_What is needed:_
Count how many lines in the entries below contain the word "Instruction", matching case exactly, and reply with only that number.

_Extracted entries:_

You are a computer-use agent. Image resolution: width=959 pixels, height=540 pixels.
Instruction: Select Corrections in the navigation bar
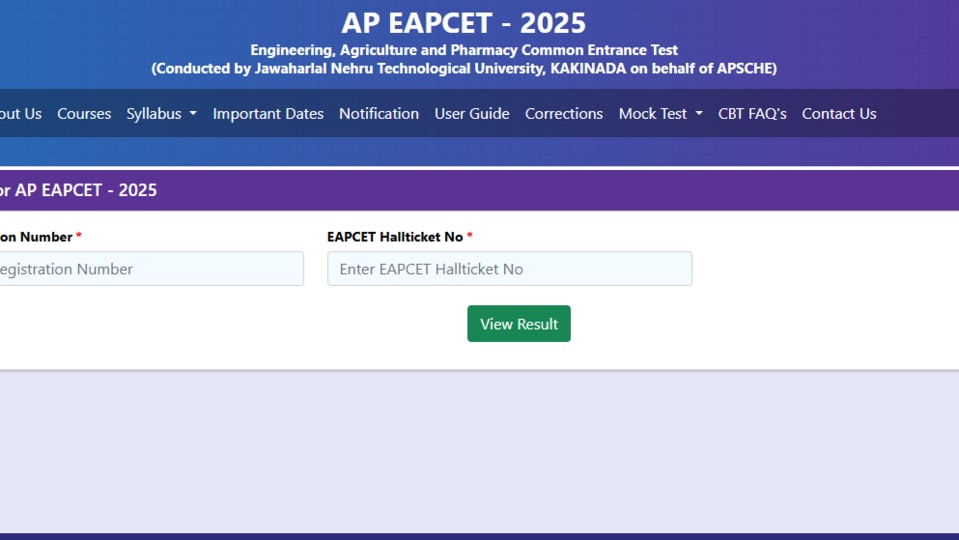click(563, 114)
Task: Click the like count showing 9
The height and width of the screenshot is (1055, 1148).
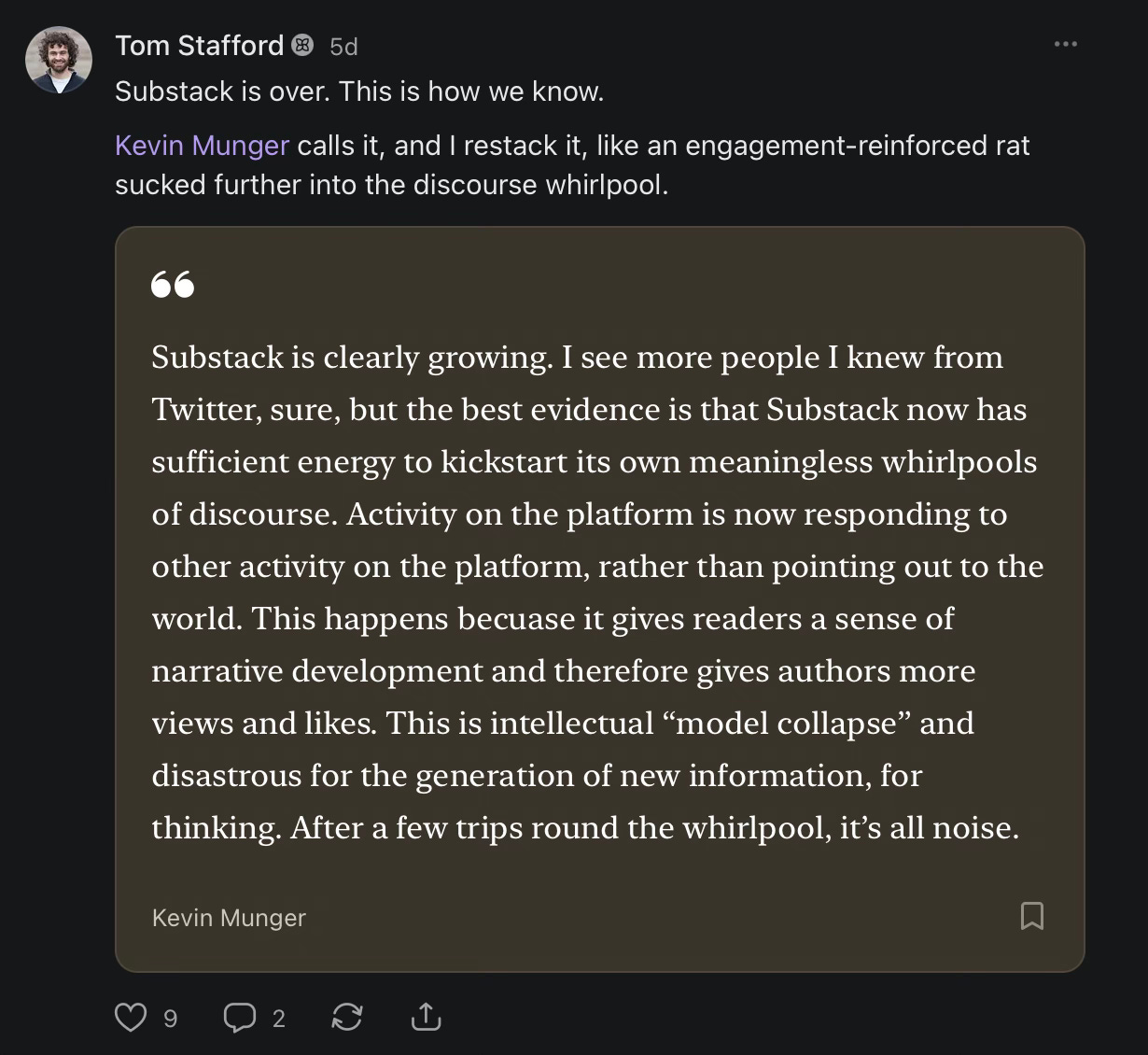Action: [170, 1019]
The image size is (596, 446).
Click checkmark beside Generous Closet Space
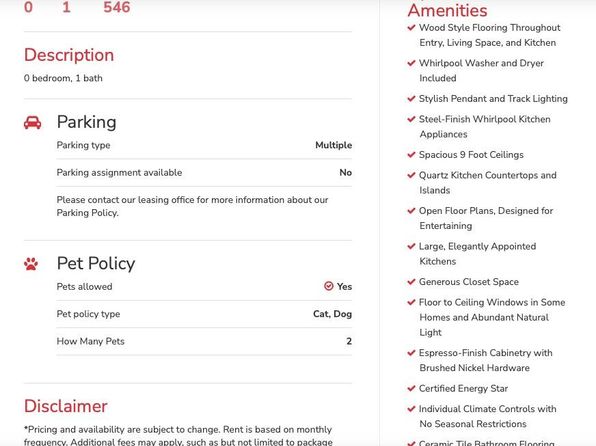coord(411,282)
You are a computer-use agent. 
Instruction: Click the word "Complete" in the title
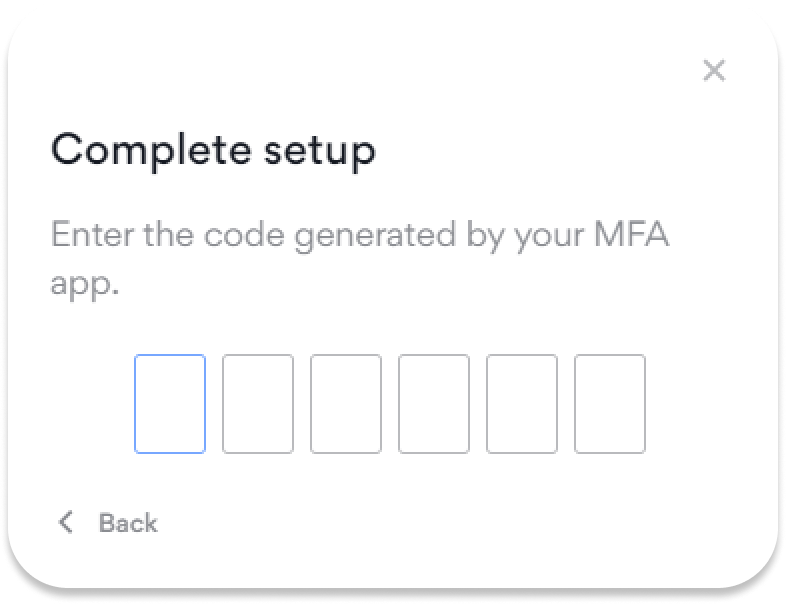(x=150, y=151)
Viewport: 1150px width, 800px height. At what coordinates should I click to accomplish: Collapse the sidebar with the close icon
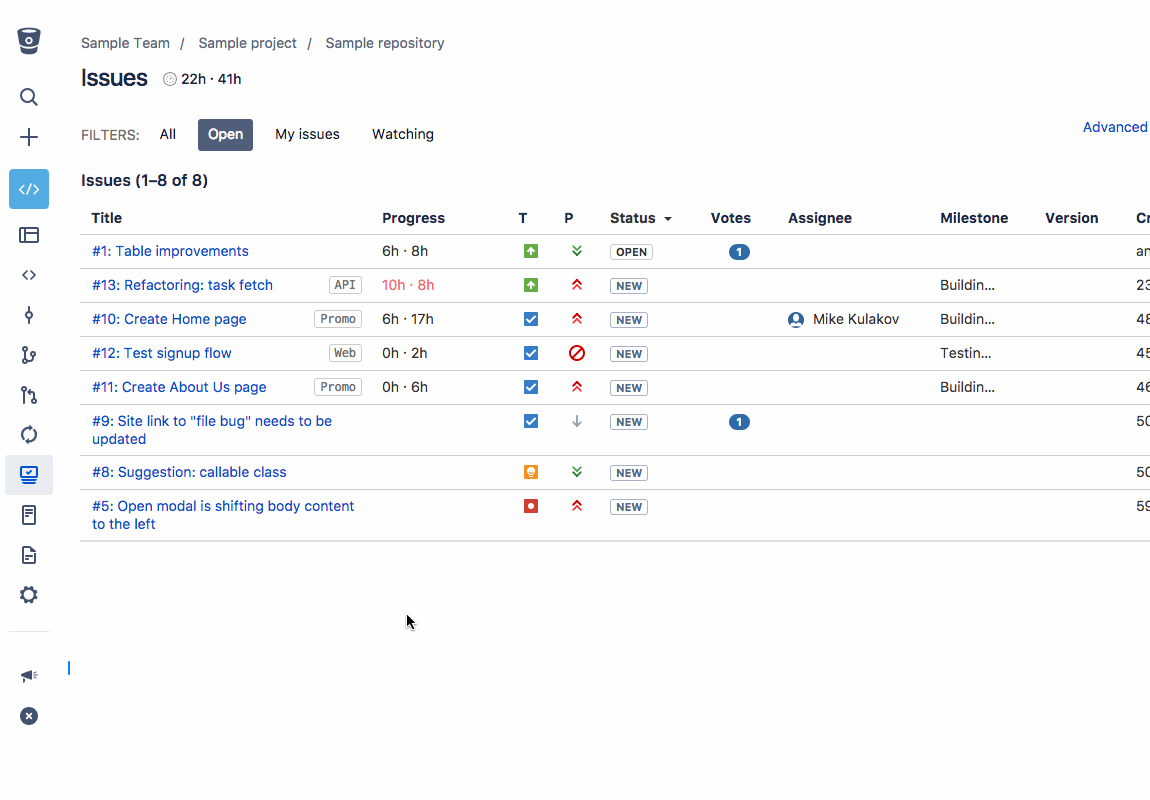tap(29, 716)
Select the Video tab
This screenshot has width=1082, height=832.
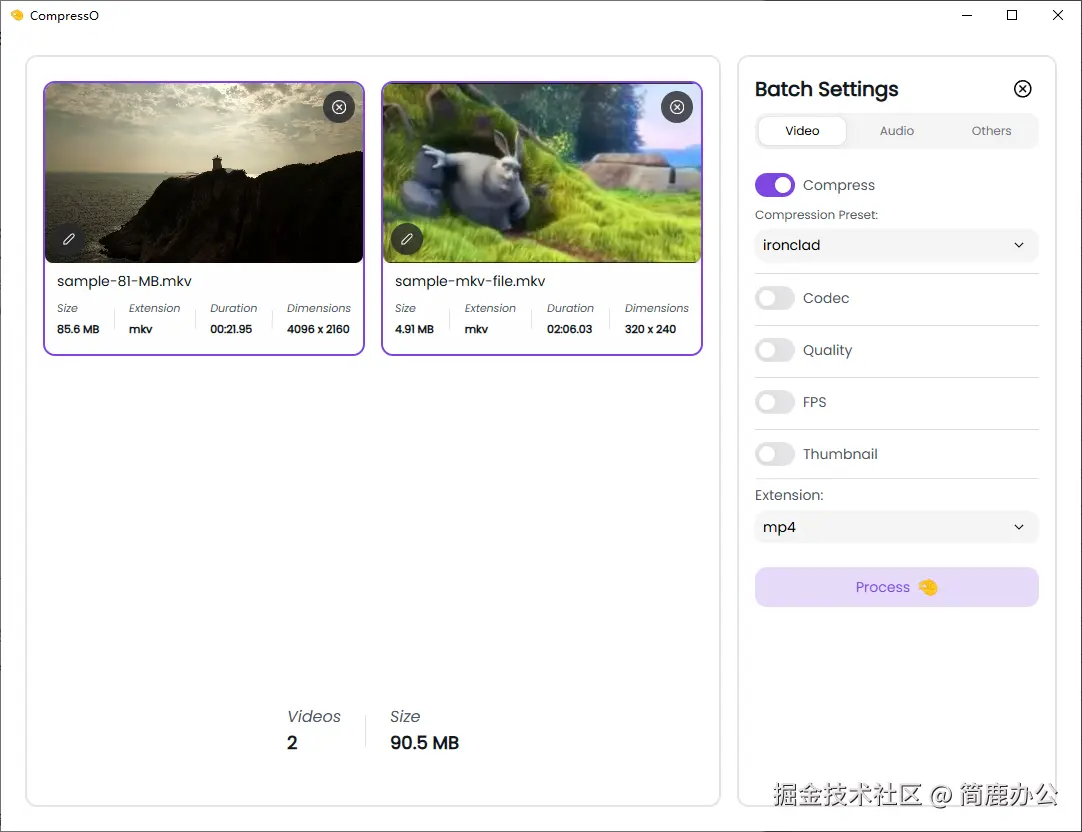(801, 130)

_Final answer:_
2